---- Texto

A MULHER QUE NÃO QUIS SER PRESIDENTE




“Minha pátria é minha língua” disse Fernando Pessoa, poeta que sabia usar a língua portuguesa como ninguém.

Para formar seu patrimônio cultural e linguístico, cada idioma vai transformando palavras de diferentes raízes dentro de uma lógica gramatical e semântica própria.

Ao dar uma chinelada em uma carocha portuguesa, numa “cucaracha” espanhola ou numa “cockroach” inglesa estamos dando destino a um mesmo bicho, a nossa popular barata brasileira.

O vocábulo foi migrando e se adaptando à maneira de cada povo falar: os espanhóis preferiram derivar do grego “kokkiuks” que no latim virou “cucus” e no idioma de Castela tornou-se “cuco (ou “cuca”) acrescido do sufixo depreciativo “ucha”, criando assim uma palavra que foi depois apropriada e modificada por ingleses e portugueses.

Mas tanto espanhóis como portugueses e brasileiros conhecem a palavra “barata”, derivada do latim “blatta”, para identificar aquele bichinho nojento e transmissor de doenças, pertencente à ordem Blattodea e à subordem Blattaria.

Em espanhol, o leite é feminino (la leche) enquanto que a água é masculina (el água), assim como em francês o mar é feminino (la mer). Em inglês, o artigo ”the” não tem gênero, por isso nem mar, nem leite, nem água estão sujeitos a essa questão, pois naquele idioma é impensável atribuir gênero às coisas que são, por natureza, todas neutras.

Em português as palavras terminadas em “nte” indicam um agente, algo ou alguém que está em uma ação ou um processo, sendo, portanto, comum aos dois gêneros. Não se imagina que uma palavra seja “agenta” de alguma coisa, mesmo que a língua possibilite essa opção.

Dirigente é quem dirige, estudante é quem estuda, residente é quem reside, presidente é quem preside.

Presidenta, terminada em “a” não é novidade, está registrada desde 1899 no dicionário de Cândido de Figueiredo, significando a mulher de um presidente ou uma mulher que preside algo. Mas, no mínimo, é um arcaísmo, assim como cáspite e homessa, expressões que meu corretor ortográfico nem reconhece mais!

--------
---- Dados fornecidos

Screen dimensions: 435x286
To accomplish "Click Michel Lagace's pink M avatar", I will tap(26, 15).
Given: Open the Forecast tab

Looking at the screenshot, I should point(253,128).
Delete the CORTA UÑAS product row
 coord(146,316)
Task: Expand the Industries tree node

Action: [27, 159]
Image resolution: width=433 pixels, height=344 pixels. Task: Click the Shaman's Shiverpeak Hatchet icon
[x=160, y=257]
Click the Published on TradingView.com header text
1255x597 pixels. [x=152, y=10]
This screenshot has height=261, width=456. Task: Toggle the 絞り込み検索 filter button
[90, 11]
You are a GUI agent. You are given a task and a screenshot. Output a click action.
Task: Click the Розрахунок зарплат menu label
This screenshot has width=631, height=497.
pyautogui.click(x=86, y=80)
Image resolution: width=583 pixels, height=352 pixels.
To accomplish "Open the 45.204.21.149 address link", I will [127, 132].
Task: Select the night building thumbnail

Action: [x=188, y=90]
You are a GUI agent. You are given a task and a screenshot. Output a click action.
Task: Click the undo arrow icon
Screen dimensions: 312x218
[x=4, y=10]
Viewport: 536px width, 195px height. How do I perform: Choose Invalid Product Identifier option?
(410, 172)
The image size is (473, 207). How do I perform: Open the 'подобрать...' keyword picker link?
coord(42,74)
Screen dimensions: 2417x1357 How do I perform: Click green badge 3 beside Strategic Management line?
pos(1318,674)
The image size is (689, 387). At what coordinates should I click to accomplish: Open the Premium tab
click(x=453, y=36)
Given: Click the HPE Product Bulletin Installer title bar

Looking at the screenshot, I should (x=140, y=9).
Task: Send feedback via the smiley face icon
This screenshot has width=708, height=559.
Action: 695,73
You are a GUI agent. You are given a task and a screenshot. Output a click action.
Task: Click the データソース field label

--------

Tarefa:
Transcreva do texto sobre as palavras e seus gêneros todo o trecho que vai desde "Presidenta, terminada em" até "nem reconhece mais!". Os dados constituem um material à parte, independente do texto.

Resolução:
Presidenta, terminada em “a” não é novidade, está registrada desde 1899 no dicionário de Cândido de Figueiredo, significando a mulher de um presidente ou uma mulher que preside algo. Mas, no mínimo, é um arcaísmo, assim como cáspite e homessa, expressões que meu corretor ortográfico nem reconhece mais!